> **Required action**
The data is to be set down once more, exactly as it reads.

[Data for processing]

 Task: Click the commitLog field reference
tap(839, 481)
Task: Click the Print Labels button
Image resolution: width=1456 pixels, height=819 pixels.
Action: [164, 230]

[/Data for processing]

> **Finished task**
 Task: Click the commitLog field reference
tap(839, 481)
Task: Click the Print Labels button
Image resolution: width=1456 pixels, height=819 pixels.
Action: [164, 230]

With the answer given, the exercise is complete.